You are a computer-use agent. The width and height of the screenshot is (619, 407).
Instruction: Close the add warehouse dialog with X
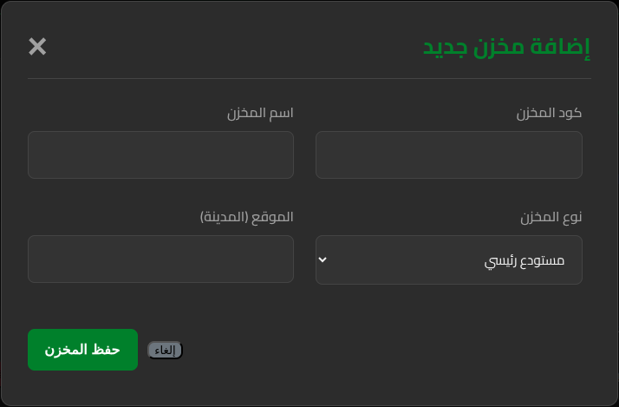coord(37,47)
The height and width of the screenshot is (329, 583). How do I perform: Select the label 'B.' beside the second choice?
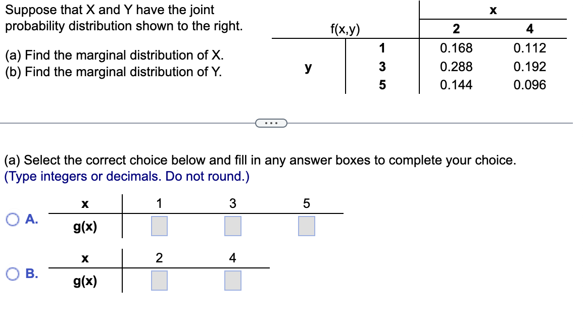click(31, 274)
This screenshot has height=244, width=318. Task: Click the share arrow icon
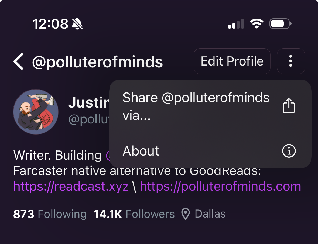[289, 106]
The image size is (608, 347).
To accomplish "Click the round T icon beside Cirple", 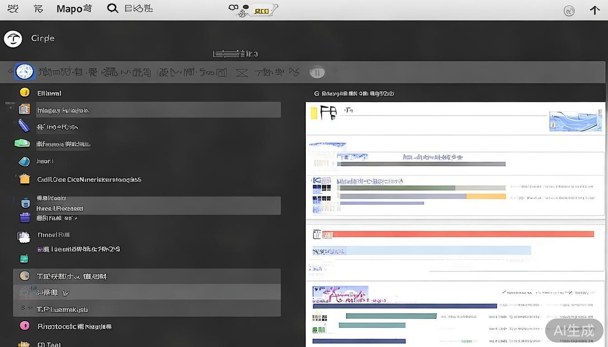I will tap(13, 39).
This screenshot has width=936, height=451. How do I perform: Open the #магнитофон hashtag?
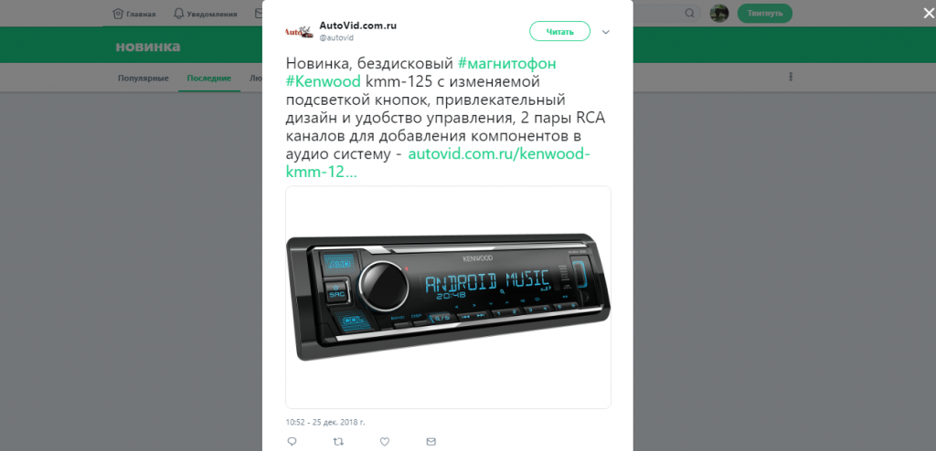(506, 63)
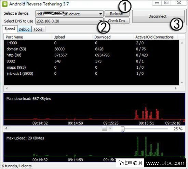Click the graph timeline's left scroll arrow
Viewport: 188px width, 169px height.
point(6,128)
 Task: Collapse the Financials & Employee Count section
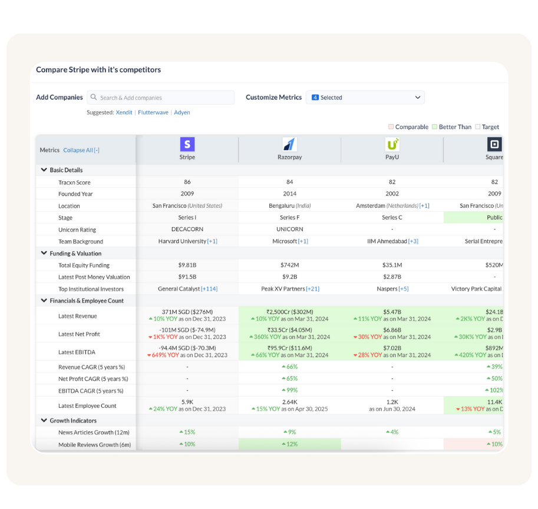pos(44,301)
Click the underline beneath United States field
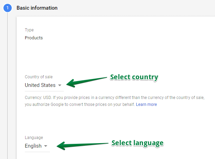 (44, 91)
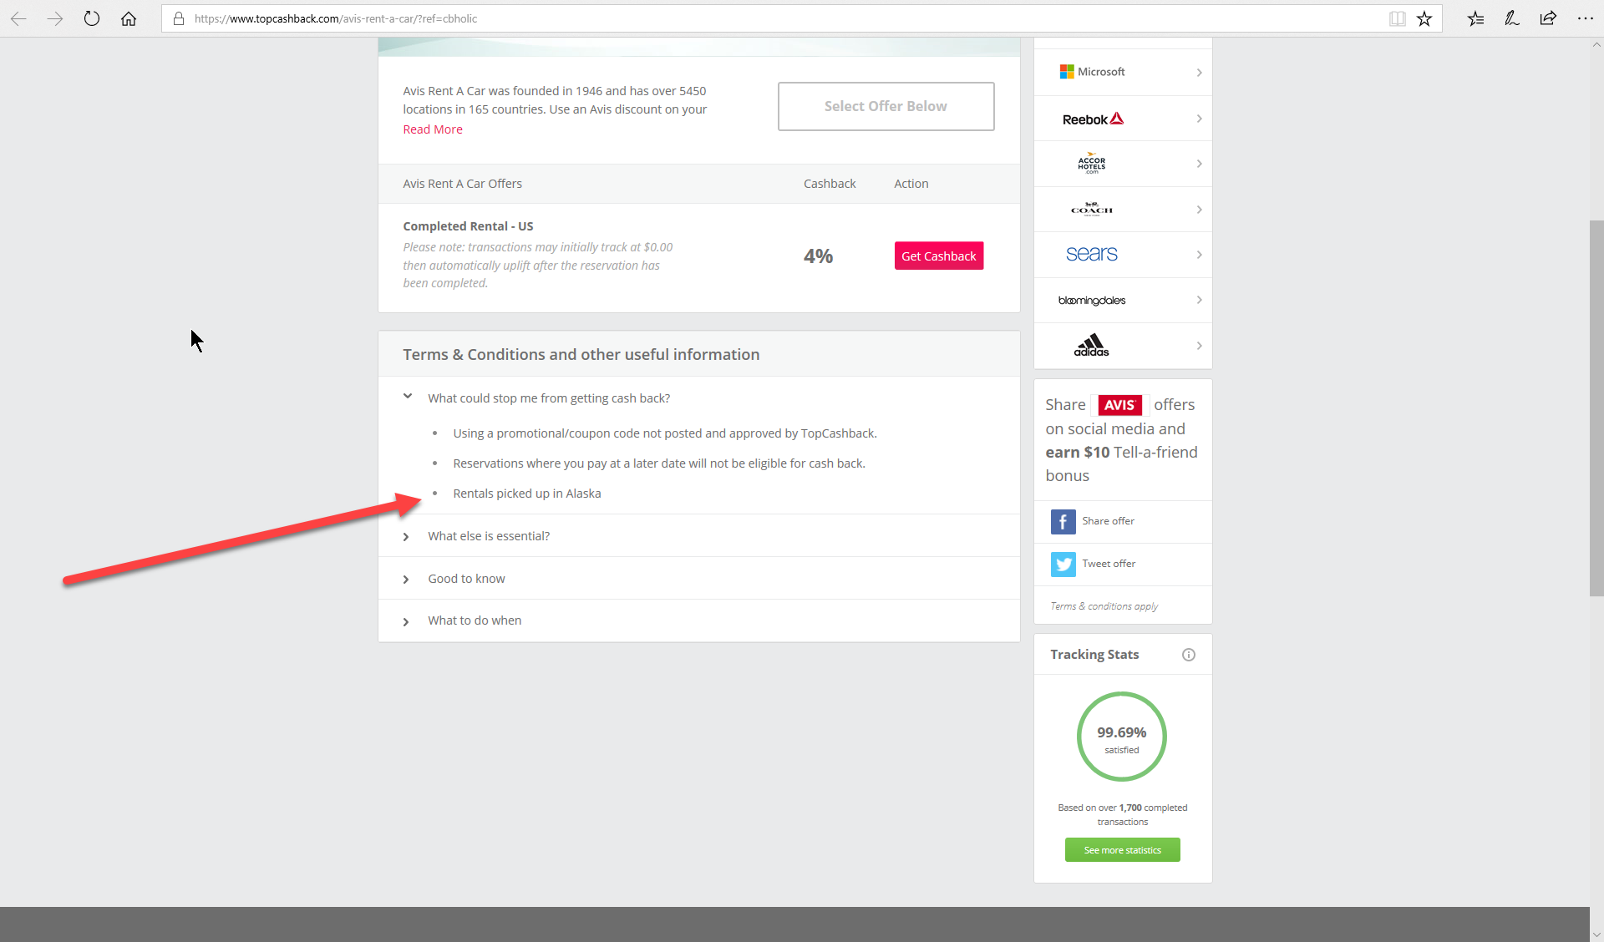This screenshot has width=1604, height=942.
Task: Collapse 'What could stop me' section
Action: 408,398
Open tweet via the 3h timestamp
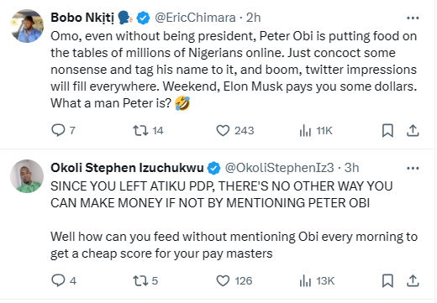 (x=351, y=168)
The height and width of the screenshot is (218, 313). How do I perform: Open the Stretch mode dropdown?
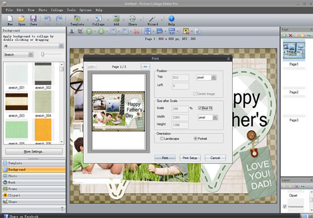click(x=31, y=55)
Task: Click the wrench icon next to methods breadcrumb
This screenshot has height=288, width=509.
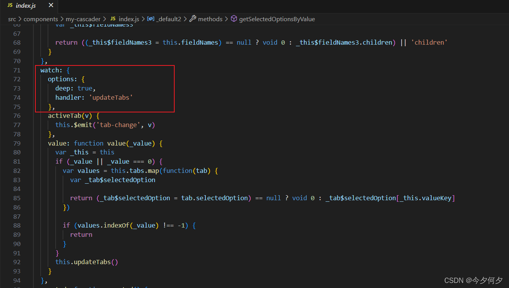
* * * * * * * * *
**WHAT IS EXPECTED**
Exactly the lines from the top of the listing through the line with "The image size is (608, 347).", and no pictures, should be printed.

**SOLUTION TO THIS TASK**
You are a computer-use agent. The width and height of the screenshot is (619, 407).
Instruction: Close the add warehouse dialog with X
coord(37,47)
The height and width of the screenshot is (329, 583). How do I perform: Select the label 'B.' beside the second choice?
click(31, 274)
This screenshot has height=244, width=318. Task: Click the share arrow icon
[289, 106]
The image size is (608, 347).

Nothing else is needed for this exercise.